Argentinian nun (1897–1932)

María Angélica Pérez (religious name María Crescentia, 17 August 1897 – 20 May 1932) was an Argentine religious sister of the Daughters of Our Lady of the Garden. She also was known to ill people as "Sister sweetness".

She was beatified on 17 November 2012 in Buenos Aires.

==Life==
María Angélica Pérez was born on 17 August 1897 in Buenos Aires to Spanish immigrants Augustín Pérez and Ema Rodriguez as the fifth of eleven children. Among all her siblings there were four brothers and two sisters. She was raised on a farm and helped her father with work around the farm. She was a pious child, known for her devotion to the faith. Four siblings before her – who died in childhood – were born while living in Uruguay.

Pérez entered the congregation of the Daughters of Our Lady of the Gardenon 31 December 1915 and received the habit on 2 September 1916; she assumed religious name María Crescentia. On 7 September 1918 she made her vows. She served as both a teacher and a catechist to children and from 1924 to 1928 worked in a hospital tending to patients afflicted with tuberculosis and also sick children.

::::

WORK TASK: Continue the biography of María Crescentia Pérez from the end of its last sentence.

::::

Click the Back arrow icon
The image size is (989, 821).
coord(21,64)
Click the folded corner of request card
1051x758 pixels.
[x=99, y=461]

::::

THE ANSWER:
She was sent to Mar del Plata in 1925 to care for the ill and was infected with lung disease and so arrangements were moved for her to be transferred to a change of environment. As her health declined she was assigned to a hospital in Vallenar in Chile in 1928 and was perceived as a source of happiness and comfort to the patients. Pérez died in 1932 in hospital. In 1966, her relics were found to be incorrupt upon inspection and were taken to Quillata. She was reinterred in the college chapel in Huerto de Pergamino in her homeland of Argentina on 26 July 1986.

==Beatification==
The beatification process commenced in a diocesan process on 30 June 1987 in which those involved were required to investigate Pérez's life and her personal holiness. The process also saw the accumulation of documentation pertaining to her life and later closed on 3 October 1989. This process took place despite the fact that the Congregation for the Causes of Saints did not grant their formal approval to the initiation of the cause until 5 December 1989 - this conferred upon her the title of Servant of God.

The process was deemed to have completed its work according to the set criteria in 1993 which allowed for the Congregation for the Causes of Saints to begin their own line of investigation into the cause. The postulation submitted the positio to Rome in 1997. On 22 June 2004 she was proclaimed to be venerable after Pope John Paul II acknowledged the fact that Pérez had lived a life of heroic virtue.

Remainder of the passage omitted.